I should also point out that this is a work in progress for me. I thought about putting off this article until I was down to my target weight, but I think it’s better to start now, then have future articles possibly expand on it.
But I’m getting ahead of myself–let me first tell you about how this started. However, I’ll spare you the whole “I’ve been overweight all my life and no diets have worked” spiel because … if you’re reading this, I’m going to guess that you’ve been there (or are there right now maybe) so you probably know where I’m coming from.
But everything kind of came to a head late last year–during that time I’d been focusing on keeping my calories down and exercising as much as I could … and it barely made any difference. I was losing MAYBE a pound every few months. Of course, it’s unhealthy (and temporary) for weight to come off too fast, but with it coming off that slowly, I had to have been doing something wrong.
Clearly a drastic change in my diet had to be made–I didn’t know what, but I was beginning to worry I’d have to switch to vegetarianism before my body would finally give up and start releasing all that weight that needed to go.

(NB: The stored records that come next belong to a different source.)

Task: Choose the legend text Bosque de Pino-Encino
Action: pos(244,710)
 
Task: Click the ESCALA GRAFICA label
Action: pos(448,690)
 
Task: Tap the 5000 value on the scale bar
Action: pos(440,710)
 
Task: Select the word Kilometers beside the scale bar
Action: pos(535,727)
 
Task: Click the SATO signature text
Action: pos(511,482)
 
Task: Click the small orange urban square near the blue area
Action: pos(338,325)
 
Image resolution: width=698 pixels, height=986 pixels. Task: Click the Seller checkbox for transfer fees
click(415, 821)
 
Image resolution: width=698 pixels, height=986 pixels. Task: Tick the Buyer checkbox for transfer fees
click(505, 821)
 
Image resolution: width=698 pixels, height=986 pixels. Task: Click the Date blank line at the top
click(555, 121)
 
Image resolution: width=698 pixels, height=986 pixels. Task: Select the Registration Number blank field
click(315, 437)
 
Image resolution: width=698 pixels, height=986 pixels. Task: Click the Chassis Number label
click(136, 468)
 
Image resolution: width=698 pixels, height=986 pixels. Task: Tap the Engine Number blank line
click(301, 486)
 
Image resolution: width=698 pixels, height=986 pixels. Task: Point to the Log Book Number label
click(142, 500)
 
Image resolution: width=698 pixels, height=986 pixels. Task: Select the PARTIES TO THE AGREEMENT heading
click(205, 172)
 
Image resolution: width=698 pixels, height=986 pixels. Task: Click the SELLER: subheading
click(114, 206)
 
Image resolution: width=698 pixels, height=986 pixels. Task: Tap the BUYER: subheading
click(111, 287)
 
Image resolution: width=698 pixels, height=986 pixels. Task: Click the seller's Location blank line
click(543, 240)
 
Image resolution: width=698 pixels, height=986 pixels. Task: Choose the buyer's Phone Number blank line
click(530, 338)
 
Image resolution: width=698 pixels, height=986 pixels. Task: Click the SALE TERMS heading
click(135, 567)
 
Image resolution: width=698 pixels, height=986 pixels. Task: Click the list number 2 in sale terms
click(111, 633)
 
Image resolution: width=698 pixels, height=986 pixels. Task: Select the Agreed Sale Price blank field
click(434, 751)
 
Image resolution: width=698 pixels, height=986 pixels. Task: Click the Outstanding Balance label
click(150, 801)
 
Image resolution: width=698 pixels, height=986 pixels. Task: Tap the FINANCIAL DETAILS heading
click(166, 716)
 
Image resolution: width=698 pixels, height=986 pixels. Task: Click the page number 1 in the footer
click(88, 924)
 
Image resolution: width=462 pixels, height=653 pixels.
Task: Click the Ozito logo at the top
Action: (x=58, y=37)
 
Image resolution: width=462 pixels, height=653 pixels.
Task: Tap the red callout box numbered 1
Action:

I lamented about this a bit on Facebook (in the form of saying I might try going low carb AND low fat, which I was not really looking forward to), and a friend was kind enough to recommend a documentary which ended up being a turning point for me.
(Yeah, he wasn’t kidding!)
It starts off as a response to the famous documentary Supersize Me, where Morgan Spurlock went 30 days eating exclusively at McDonalds where he allegedly gained a ridiculous amount of weight and had a lot of health problems. In Fathead, Tom Naughton attempts to go 30 days eating exclusively at various fast food restaurants, BUT he puts a strict limit on calories and carbs and continues to exercise.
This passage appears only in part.